Read $SKILL_DIR/references/deepening-guide.md before classifying dependencies, judging test strategy, or drafting the RFC.
Workflow
- Decide scope. If the user gives a path, subsystem, ticket, or architectural theme, stay inside it. Otherwise explore until you can name the highest-friction areas.
- Explore the codebase using whatever discovery tools are available.
- If subagents are available, you may run one exploration pass and 2-4 design passes in parallel.
- If subagents are unavailable, do the same work sequentially. Do not fail just because parallelism is unavailable.
- Treat friction as evidence: cross-file bouncing, redundant adapters, shallow modules, hidden orchestration, and tests that protect internals instead of behavior.
- Surface 3-5 candidate deepening opportunities. For each candidate, report:
Cluster
Why they're coupled
Dependency category
Test impact
Expected leverage
Migration cost / risk
Confidence
- If no candidate is strong enough, say so explicitly and stop. Do not invent an RFC just to satisfy the workflow.
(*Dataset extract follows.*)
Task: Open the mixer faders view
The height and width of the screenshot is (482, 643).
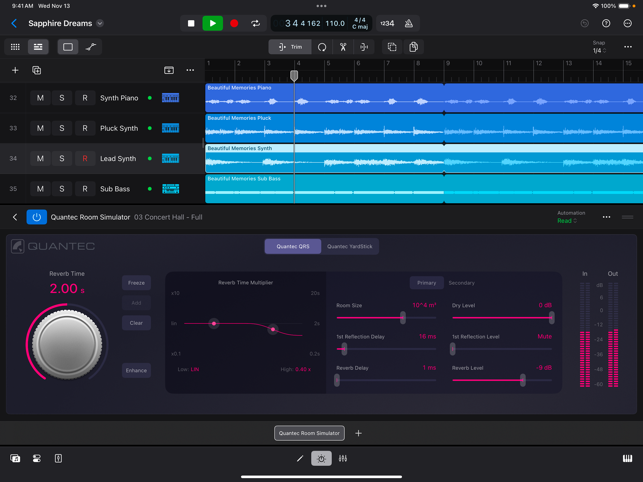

- Ask the user which candidate to explore. If the user only wanted an architectural review, stop after the candidate list and recommendation.
- Frame the problem space for the chosen candidate before proposing an interface:
- Constraints the new interface must satisfy
- Dependencies it must rely on
- Non-goals
- Likely failure modes
- A rough illustrative code sketch that grounds the constraints without committing to a design
- Design 2-4 materially different interfaces. If time or evidence is short, one well-grounded design beats two strawmen — do not pad the count.
- With subagents: give each one a distinct design goal.
- Without subagents: produce the same diversity of designs yourself, one by one.
- Useful design goals:
- Minimize interface surface
- Optimize for common caller ergonomics
- Maximize extension flexibility
- Isolate cross-boundary dependencies with ports and adapters
- For each design, include:
- Interface signature
- Usage example
- Complexity hidden internally
- Dependency strategy
- Trade-offs
- Failure modes
- Migration shape
- Compare the designs in prose, then give a clear recommendation. If a hybrid is best, say exactly which parts should be combined.
- Draft the RFC as Markdown using the template in
$SKILL_DIR/references/deepening-guide.md. See $SKILL_DIR/references/example-rfc.md for a worked example showing how each template section connects in a real (small) case — read it for shape, not for content to copy.
- Save the draft locally. Default to
.plannings/architecture-rfc-<candidate-slug>.md; if .plannings/ does not exist, create it. Ask the user before writing anywhere else, and never default to the repository root — root files get lost and pollute diffs.
- Only create a GitHub issue if all of these are true:
- The user explicitly asks for an issue
gh is installed and authenticated
- The draft is already complete
If any condition fails, do not silently skip. Return the full Markdown draft (already saved locally), a ready-to-paste issue body, and the suggested gh issue create command so the user can finish via web UI or shell when they choose.
Working heuristics
- Prefer seams where the bugs live in orchestration, not in leaf helpers.
- Prefer module boundaries that let tests assert observable behavior instead of call order or internal state.
- Prefer designs that reduce navigation cost for both humans and agents.
- Be suspicious of "extract function for testability" if the real coupling stayed in the caller.
- Do not let current file layout dictate the future interface.
Output contract
When presenting candidate opportunities, always include:
Cluster
Why they're coupled
Dependency category
Test impact
Expected leverage
Migration cost / risk
Confidence
When presenting the final recommendation, always include:
- The chosen design or hybrid
- Why it wins
- What should remain outside the module
- Which existing tests become redundant
- Which new boundary tests matter most
Failure handling
- If dependency classification is uncertain, name the uncertainty and what evidence is missing.
- If the codebase is too large, narrow scope before claiming confidence.
- If the best answer is "leave this area alone for now," say that plainly.
- Never mutate remote systems by default. Draft first, publish second.